Belo Horizonte, 2 de abril de 2005 (sábado) – 01:59
Antes mesmo de saber o que eram íons, eu já ouvia aquela velha frase: os opostos se atraem. Mais tarde, aprendi outra teoria, que dizia: semelhante atrai semelhante. Estranho pensar que duas premissas tão aparentemente divergentes possam se completar tão divinamente, quando se conhece a contradição humana.
Sois o sal da terra, dizia Jesus aos discípulos ao explicar a importância do homem no decorrer da tão sonhada evolução terrestre. Voltando à história dos íons, o que seria do sal, se não existissem o cloreto e o sódio? Incompletos sozinhos, tornam-se o tempero, a moeda, o precioso composto que não falta na mais pobre choupana, tão logo unidos.
Bom, mas basta falar de teorias químicas, que disso não entendo, para falar de seres humanos (que entendo ainda menos). Eremitas à parte, há que se concordar que a sociedade é inevitavelmente fundamental até mesmo para estes.
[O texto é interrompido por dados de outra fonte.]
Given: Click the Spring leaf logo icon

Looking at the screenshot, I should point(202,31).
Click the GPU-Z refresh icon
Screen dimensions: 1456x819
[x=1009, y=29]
Porque, senão, não seriam ermitões e, sim, algo que, em nossa parca linguagem, não temos como definir.
Também não tenho intenção de tecer abordagens sociológicas, fazendo apologias ao fato social ou à dominação “weberiana”. Desejo simplesmente falar de nós, essas criaturas que estranhamente amo e que raramente odeio (às vezes, pra valer).
É que das capacidades mais fantásticas do ser humano é a de aperfeiçoar o outro. Vivemos eternamente nos completando, seja na compreensão ou no desentendimento. Porque, para sermos sal, temos de ser como cátion e ânion, ainda que não necessariamente opostos.
Observando uma poça d’água, com suas adjacentes “companheiras”, percebemos a clareza do contraste entre a atração dos opostos e a aproximação dos semelhantes. As pequenas porções do líquido se procuram, como a boca de uma criança recém-nascida que busca avidamente o seio da mãe. Unindo-se, tornam-se um único “ser”, até que não restem mais gotas a se juntarem ao todo.
Também assim seguem os homens, que não têm como evitar o aprendizado que os opostos – ou semelhantes – lhes impõem, e que estes aceitam voluntária e inconscientemente. Alguns até se dizem (e uns acreditam verdadeiramente nisso) auto-suficientes, e a estes chamamos de “os donos da verdade”. Já reparou como a ironia normalmente permeia a pronunciada sentença?
A mão que busca. A boca que cospe. O cenho que se franze. Os olhos que se abrem diante da beleza ou que se fecham de tristeza. E um emaranhado de pensamentos, palavras, atos e sensações que estão irremediavelmente ligados ao “próximo”, sempre. Porque não há como perceber, como sentir, sem que o outro exista e o provoque. Sem que modifique as disposições alheias. Sem que interfira, seja com o mais ínfimo gesto, nas concepções de vários.
De que resulta? Talvez, isso importe bem menos do que o eterno devir. A transformação permanente. O agora constante que é, ao mesmo tempo agora, antes e depois. Porque aquele que se diz completo simplesmente não percebe o quanto é modificado, a cada instante, pelos mesmos seres que despreza.